Miglior giocatore nel suo ruolo, Michael Sam, qualche mese fa decise, con un coraggio da veri uomini (nel senso di essere umani e non di maschi), quello fatto di paura, rischio, determinazione e, perché no, disperazione, di fare ‘coming out’ e dire, durante un’intervista al New York Times, di essere gay. Un coraggio da grande campione, quello di questo ragazzo, nero (fra gli afro americani è doppiamente difficile ammettere spesso la propria omosessualità) e già segnato da tante difficoltà che ha messo, con la sua confessione, a rischio la sua intera carriera.
Ieri, però, dopo un’attesa troppo lunga (al settimo e ultimo giro), Michael è stato scelto dalla squadra del Saint Louis Rams che gli consentirà di fare il suo ingresso ufficiale nella NFL, National Football League.
Il video di ESPN del momento in cui Michael riceve la telefonata del coach del St. Louis e scoppia a piangere mentre riesce solo a ripetere “Yes sir, yes sir” è tutto ciò che serviva, soprattutto a noi italiani, soprattutto in questi giorni, per ricordarci cos’è o, perlomeno, cosa dovrebbe essere lo sport. Alla fine della telefonata, Michael, in lacrime, ha abbracciato e baciato il suo fidanzato, anche lui in lacrime. Questo momento, questo gesto, unito al coraggio dei St. Louis, cambierà la storia, come quando nel baseball entrò il grande Jackie Robinson, in primo afro americano ammesso a giocare in una squadra di bianchi. Il mitico, indimenticabile “42”.
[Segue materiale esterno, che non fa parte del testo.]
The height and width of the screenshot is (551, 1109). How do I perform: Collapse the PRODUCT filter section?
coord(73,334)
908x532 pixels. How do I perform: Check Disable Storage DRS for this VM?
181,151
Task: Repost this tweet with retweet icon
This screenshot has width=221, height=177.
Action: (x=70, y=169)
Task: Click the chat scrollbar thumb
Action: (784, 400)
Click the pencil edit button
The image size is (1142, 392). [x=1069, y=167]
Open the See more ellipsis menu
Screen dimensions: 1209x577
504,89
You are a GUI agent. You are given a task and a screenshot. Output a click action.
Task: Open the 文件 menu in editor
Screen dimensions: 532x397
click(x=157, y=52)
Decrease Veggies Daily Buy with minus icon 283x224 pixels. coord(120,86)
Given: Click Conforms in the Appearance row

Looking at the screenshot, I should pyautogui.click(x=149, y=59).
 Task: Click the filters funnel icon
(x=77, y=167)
La storia va avanti e i diritti umani, fra gli umani, alla fine la spuntano. Non importa il colore della pelle o l’etnia o l’orientamento sessuale. Non importa se ci sono ancora persone che non hanno capito che non si tratta neppure più di “accettare o meno un gay” ma solo di accettare un principio che è persino religioso, prima ancora che costituzionale, e cioè che tutti gli esseri umani sono uguali.
Anzi no. Alcuni sono dei campioni. Come Michael Sam. E fanno la storia.